TEXT TO READ -
— Begin —

2001-07-12 Thread Frank Kim

Steiven,
It sounds like those users who have logged in were using PAT(single ip
nat'ed).  If that's the case, then your ACS/pix can only see one single
ip.  Only enhance you can change on the pix is to change the time-out to
be as low as you can without annoying users logon process.


-Frank


 On Thu, 12 Jul
2001, Steiven Poh-(Jaring MailBox) wrote:

 Hello Cisco Folks,
 
 The problem that we face is a lot unusual. We are successfully 
 configured the PIX with Cicso Secure ACS software on the server and 
 have created some user ID on the software for the authentication to 
 access to internet through proxy server. The good thing is it can 
 immediately ask for the authentication when first time to access to 
  internet. But when we successfully login it, the next PC to access to 
  internet, It doesn't ask for any authentication. Just straight away 
  can access to internet. But after the Time-out period on the PIX, it 
  will ask again for the authentication.

— End —

RECORD SET -
— Begin —

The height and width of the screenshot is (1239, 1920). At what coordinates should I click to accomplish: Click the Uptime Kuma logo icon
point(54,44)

— End —
— Begin —

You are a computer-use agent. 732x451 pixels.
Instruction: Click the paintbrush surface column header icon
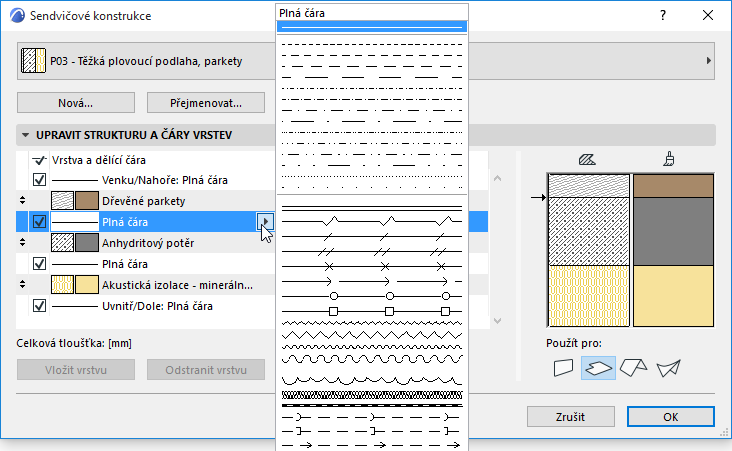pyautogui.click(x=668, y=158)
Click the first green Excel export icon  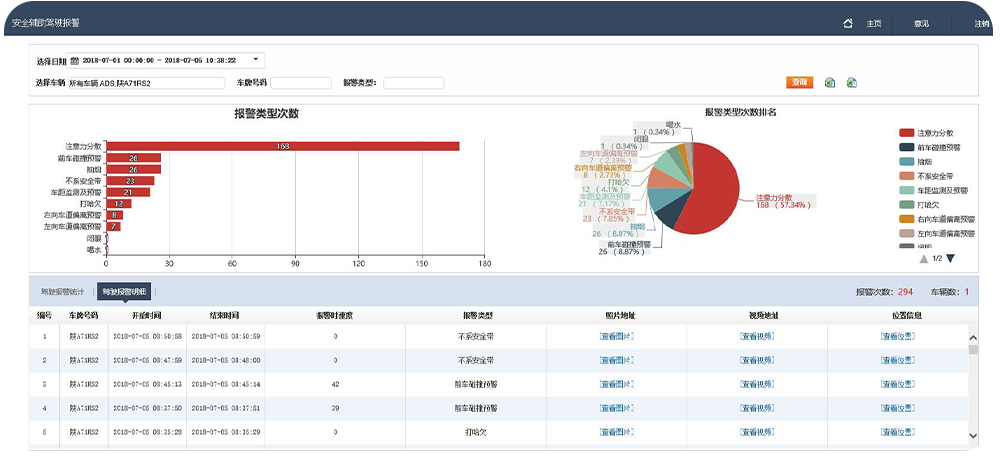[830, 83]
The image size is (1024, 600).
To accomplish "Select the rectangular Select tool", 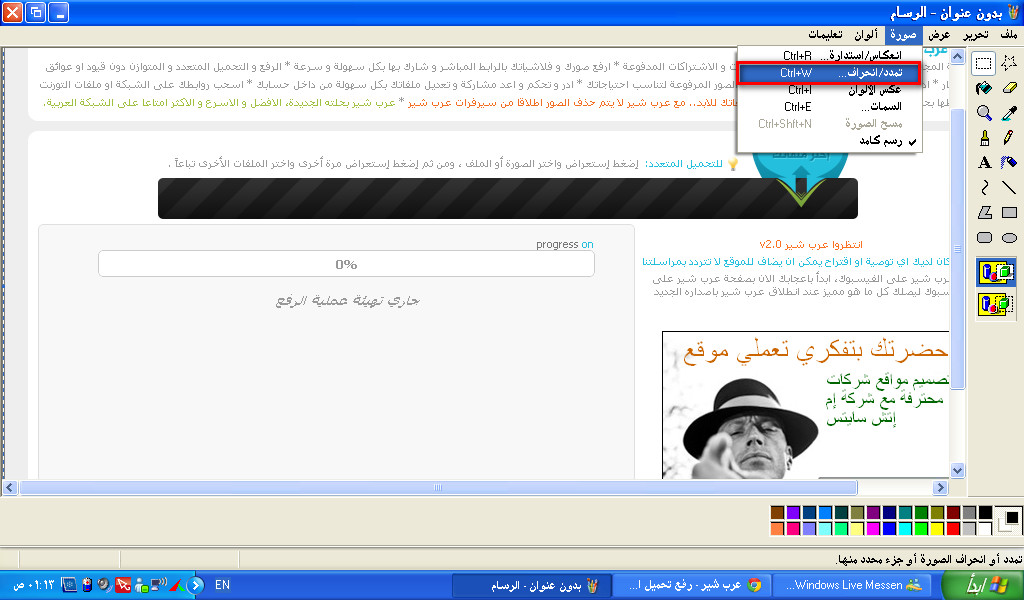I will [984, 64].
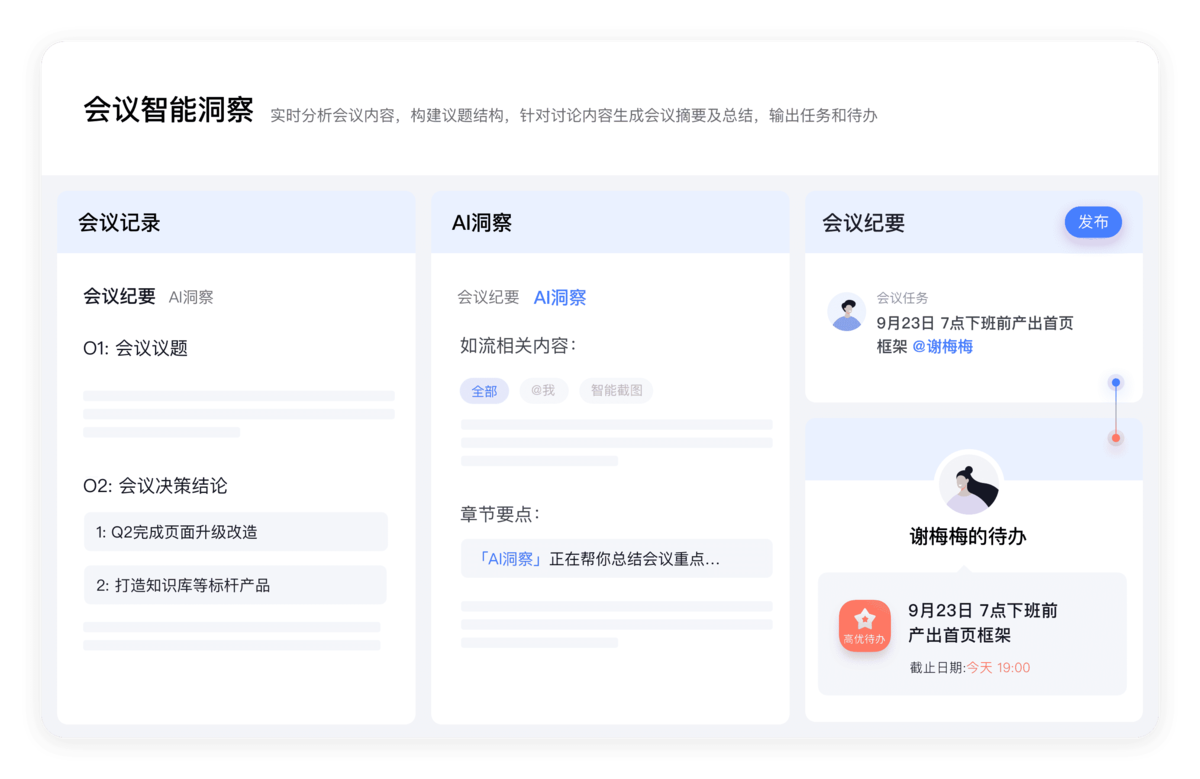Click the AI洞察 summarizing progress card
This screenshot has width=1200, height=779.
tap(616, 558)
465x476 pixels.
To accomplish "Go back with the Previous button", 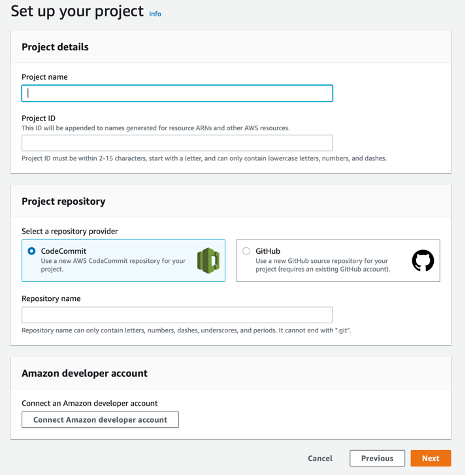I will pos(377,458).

— End —

WHAT TO PRODUCE -
Reproduce the passage from the PIX login thread starting at "On Thu, 12 Jul" and ending at "for the authentication.".

RESULT OF THIS TASK -
On Thu, 12 Jul
2001, Steiven Poh-(Jaring MailBox) wrote:

 Hello Cisco Folks,
 
 The problem that we face is a lot unusual. We are successfully 
 configured the PIX with Cicso Secure ACS software on the server and 
 have created some user ID on the software for the authentication to 
 access to internet through proxy server. The good thing is it can 
 immediately ask for the authentication when first time to access to 
  internet. But when we successfully login it, the next PC to access to 
  internet, It doesn't ask for any authentication. Just straight away 
  can access to internet. But after the Time-out period on the PIX, it 
  will ask again for the authentication.